The compatibility of a Western liberal, democratic society and Islam as a source of law is widely questioned, especially when the thuggery of a male street mob is a frequent expression of the political manipulation of that law.
…Spontaneous demonstrations are an oxymoron in Syria: The holy outrage over the cartoons in the streets of Damascus reveals the lengths to which a regime that once massacred members of the Muslim Brotherhood will go. In Iran, and in the Gaza and West Bank of Hamas, the public fury is also one measure of political unease.
All this restiveness is naturally projected into the Muslim communities of Europe, whose sense of exclusion, justified perception of prejudice and under-representation in politics have produced strong resentments.
It is against this backdrop that the decision of Jyllands-Posten, and later other European papers, to publish the depictions of Muhammad must be seen. If the initial publication was a provocation, it was also a willed one, an act of defiance, a statement that Europe will not be cowed by fear into putting such sacrilegious images off limits.

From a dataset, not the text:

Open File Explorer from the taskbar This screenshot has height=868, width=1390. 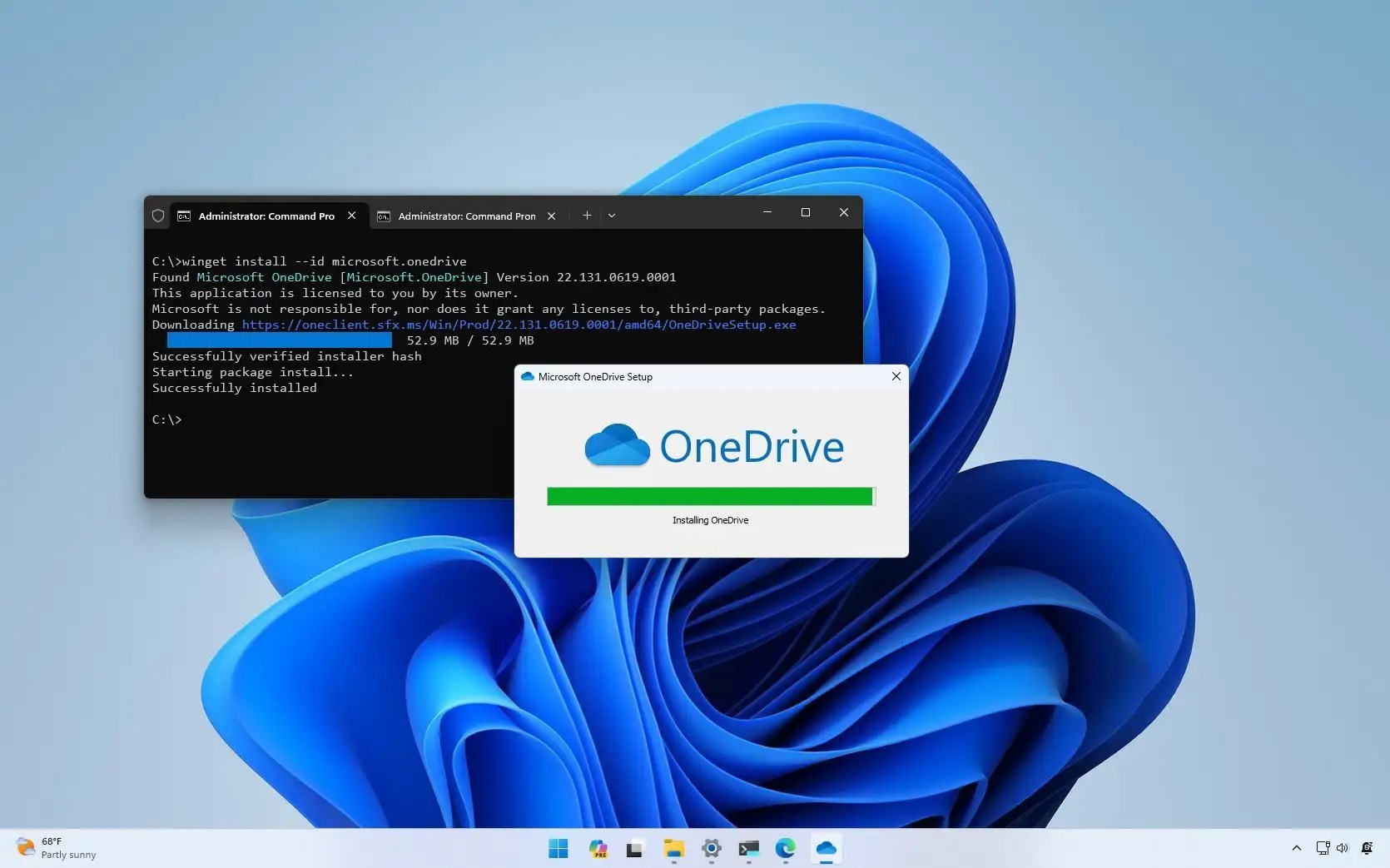pyautogui.click(x=673, y=849)
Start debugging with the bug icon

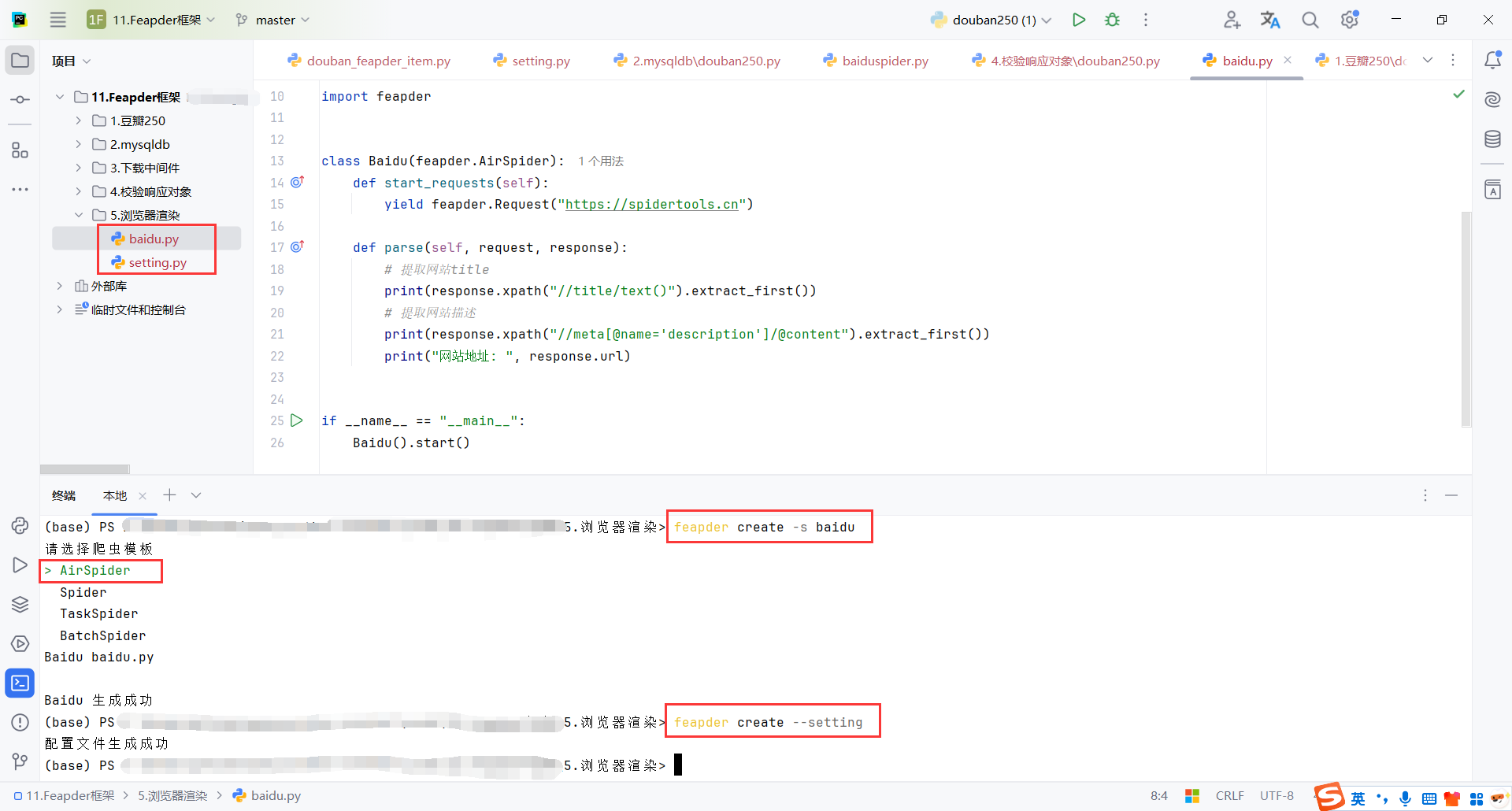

As Denmark's principled prime minister, Anders Fogh Rasmussen, has put it: "I will never accept that respect for a religious stance leads to the curtailment of criticism, humor and satire in the press."
Rasmussen is right; Europe has to make clear where it stands on its freedoms. And what, say critics, of anti-Semitic cartoons, or insulting depictions of Roma? Why are they not published, too? Are images offensive to Muslims not just a reflection of Europe's disdain for Islam?
These arguments might carry more weight if radical Islam were not one of the most potent global forces today, its fanatical followers invoking precisely the words or traditions of the Prophet to justify heinous acts.
…By what right can such acts, and their supposed holy inspiration, be ruled unfit material for the political caricaturist or satirist? If moderate Muslims will not rise in unison against this abuse of their religion, it is inevitable that Western observers will seek to express their unease.
And what is to be made of all this outrage emanating from Arab societies where the caricaturing of the Jew is commonplace, the anti-Semitic tract "The Protocols of the Elders of Zion" finds wide credence, and certain media regularly express the view that the Holocaust never happened, or was exaggerated, or was a deserved fate for the Jews?
Repressive Middle East regimes have endured in part through such manipulation of their people's ire. In many respects, this outcry is just another example. It is precisely because the difficult Afghan and Iraqi experiments are also attempts to show respect for different religious and ethnic groups that they are creating such disquiet.
Part of that anger has now been channeled into Danish-inspired Muslim anti-Europeanism. But the burning of EU flags, rather than the Stars and Stripes, should be a source of pride to Europeans. It suggests that Europe stands for something after all.